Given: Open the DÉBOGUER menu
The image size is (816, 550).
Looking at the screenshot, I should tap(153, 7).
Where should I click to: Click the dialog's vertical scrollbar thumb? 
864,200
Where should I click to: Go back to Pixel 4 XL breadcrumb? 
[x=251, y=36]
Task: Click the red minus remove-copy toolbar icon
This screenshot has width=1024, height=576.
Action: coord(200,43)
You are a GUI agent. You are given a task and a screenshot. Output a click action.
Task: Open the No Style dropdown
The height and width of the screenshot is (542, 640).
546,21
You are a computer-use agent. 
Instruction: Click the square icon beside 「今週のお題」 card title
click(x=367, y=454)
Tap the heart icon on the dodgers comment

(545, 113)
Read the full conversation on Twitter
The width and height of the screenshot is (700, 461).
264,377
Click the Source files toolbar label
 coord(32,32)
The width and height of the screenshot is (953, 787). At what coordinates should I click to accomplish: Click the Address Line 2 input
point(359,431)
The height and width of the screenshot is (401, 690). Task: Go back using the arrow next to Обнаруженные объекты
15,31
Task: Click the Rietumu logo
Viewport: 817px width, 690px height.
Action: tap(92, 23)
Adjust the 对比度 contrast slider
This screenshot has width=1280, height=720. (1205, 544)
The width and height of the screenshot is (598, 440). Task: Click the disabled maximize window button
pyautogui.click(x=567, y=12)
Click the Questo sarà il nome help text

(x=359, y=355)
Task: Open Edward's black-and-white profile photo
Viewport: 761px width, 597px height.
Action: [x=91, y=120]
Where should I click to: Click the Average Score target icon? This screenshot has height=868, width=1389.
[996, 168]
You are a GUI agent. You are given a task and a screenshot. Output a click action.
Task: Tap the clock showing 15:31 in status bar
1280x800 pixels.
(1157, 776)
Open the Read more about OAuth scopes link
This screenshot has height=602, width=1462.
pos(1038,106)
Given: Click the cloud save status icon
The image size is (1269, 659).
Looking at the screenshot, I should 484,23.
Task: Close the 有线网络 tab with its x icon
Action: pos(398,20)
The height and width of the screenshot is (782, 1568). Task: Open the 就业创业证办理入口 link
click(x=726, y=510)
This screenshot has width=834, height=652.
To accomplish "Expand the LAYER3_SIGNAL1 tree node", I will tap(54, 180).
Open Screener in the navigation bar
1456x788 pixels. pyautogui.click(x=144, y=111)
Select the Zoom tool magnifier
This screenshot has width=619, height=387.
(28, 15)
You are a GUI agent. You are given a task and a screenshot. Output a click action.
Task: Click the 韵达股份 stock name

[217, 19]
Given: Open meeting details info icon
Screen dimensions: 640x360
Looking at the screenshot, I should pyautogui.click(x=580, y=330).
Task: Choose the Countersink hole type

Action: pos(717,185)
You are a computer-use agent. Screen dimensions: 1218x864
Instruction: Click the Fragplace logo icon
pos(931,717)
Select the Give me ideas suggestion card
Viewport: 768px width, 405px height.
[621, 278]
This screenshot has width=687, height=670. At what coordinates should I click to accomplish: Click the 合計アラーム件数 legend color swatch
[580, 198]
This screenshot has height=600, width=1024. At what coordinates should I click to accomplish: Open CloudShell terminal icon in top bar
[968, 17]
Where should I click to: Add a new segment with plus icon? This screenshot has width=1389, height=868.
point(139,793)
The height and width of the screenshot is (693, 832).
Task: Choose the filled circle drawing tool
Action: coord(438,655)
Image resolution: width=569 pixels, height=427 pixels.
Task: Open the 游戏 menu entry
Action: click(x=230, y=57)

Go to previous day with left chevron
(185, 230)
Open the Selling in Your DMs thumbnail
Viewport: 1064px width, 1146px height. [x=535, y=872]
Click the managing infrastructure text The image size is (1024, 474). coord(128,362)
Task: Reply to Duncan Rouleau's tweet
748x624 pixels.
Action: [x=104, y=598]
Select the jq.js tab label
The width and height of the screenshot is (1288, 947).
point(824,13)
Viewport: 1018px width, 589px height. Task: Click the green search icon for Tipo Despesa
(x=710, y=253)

== Exercise goal ==
Using the listing above, retype each line exactly.

== Your solution ==
Given: Open the DÉBOGUER menu
The image size is (816, 550).
Looking at the screenshot, I should tap(153, 7).
Where should I click to: Click the dialog's vertical scrollbar thumb? 
864,200
Where should I click to: Go back to Pixel 4 XL breadcrumb? 
[x=251, y=36]
Task: Click the red minus remove-copy toolbar icon
This screenshot has width=1024, height=576.
Action: coord(200,43)
You are a GUI agent. You are given a task and a screenshot. Output a click action.
Task: Open the No Style dropdown
The height and width of the screenshot is (542, 640).
546,21
You are a computer-use agent. 
Instruction: Click the square icon beside 「今週のお題」 card title
click(x=367, y=454)
Tap the heart icon on the dodgers comment

(545, 113)
Read the full conversation on Twitter
The width and height of the screenshot is (700, 461).
264,377
Click the Source files toolbar label
 coord(32,32)
The width and height of the screenshot is (953, 787). At what coordinates should I click to accomplish: Click the Address Line 2 input
point(359,431)
The height and width of the screenshot is (401, 690). Task: Go back using the arrow next to Обнаруженные объекты
15,31
Task: Click the Rietumu logo
Viewport: 817px width, 690px height.
Action: tap(92, 23)
Adjust the 对比度 contrast slider
This screenshot has width=1280, height=720. (1205, 544)
The width and height of the screenshot is (598, 440). Task: Click the disabled maximize window button
pyautogui.click(x=567, y=12)
Click the Questo sarà il nome help text

(x=359, y=355)
Task: Open Edward's black-and-white profile photo
Viewport: 761px width, 597px height.
Action: [x=91, y=120]
Where should I click to: Click the Average Score target icon? This screenshot has height=868, width=1389.
[996, 168]
You are a GUI agent. You are given a task and a screenshot. Output a click action.
Task: Tap the clock showing 15:31 in status bar
1280x800 pixels.
(1157, 776)
Open the Read more about OAuth scopes link
This screenshot has height=602, width=1462.
pos(1038,106)
Given: Click the cloud save status icon
The image size is (1269, 659).
Looking at the screenshot, I should 484,23.
Task: Close the 有线网络 tab with its x icon
Action: pos(398,20)
The height and width of the screenshot is (782, 1568). Task: Open the 就业创业证办理入口 link
click(x=726, y=510)
This screenshot has width=834, height=652.
To accomplish "Expand the LAYER3_SIGNAL1 tree node", I will tap(54, 180).
Open Screener in the navigation bar
1456x788 pixels. pyautogui.click(x=144, y=111)
Select the Zoom tool magnifier
This screenshot has width=619, height=387.
(28, 15)
You are a GUI agent. You are given a task and a screenshot. Output a click action.
Task: Click the 韵达股份 stock name

[217, 19]
Given: Open meeting details info icon
Screen dimensions: 640x360
Looking at the screenshot, I should pyautogui.click(x=580, y=330).
Task: Choose the Countersink hole type

Action: pos(717,185)
You are a computer-use agent. Screen dimensions: 1218x864
Instruction: Click the Fragplace logo icon
pos(931,717)
Select the Give me ideas suggestion card
Viewport: 768px width, 405px height.
[621, 278]
This screenshot has width=687, height=670. At what coordinates should I click to accomplish: Click the 合計アラーム件数 legend color swatch
[580, 198]
This screenshot has height=600, width=1024. At what coordinates should I click to accomplish: Open CloudShell terminal icon in top bar
[968, 17]
Where should I click to: Add a new segment with plus icon? This screenshot has width=1389, height=868.
point(139,793)
The height and width of the screenshot is (693, 832).
Task: Choose the filled circle drawing tool
Action: coord(438,655)
Image resolution: width=569 pixels, height=427 pixels.
Task: Open the 游戏 menu entry
Action: click(x=230, y=57)

Go to previous day with left chevron
(185, 230)
Open the Selling in Your DMs thumbnail
Viewport: 1064px width, 1146px height. [x=535, y=872]
Click the managing infrastructure text The image size is (1024, 474). coord(128,362)
Task: Reply to Duncan Rouleau's tweet
748x624 pixels.
Action: [x=104, y=598]
Select the jq.js tab label
The width and height of the screenshot is (1288, 947).
point(824,13)
Viewport: 1018px width, 589px height. Task: Click the green search icon for Tipo Despesa
(x=710, y=253)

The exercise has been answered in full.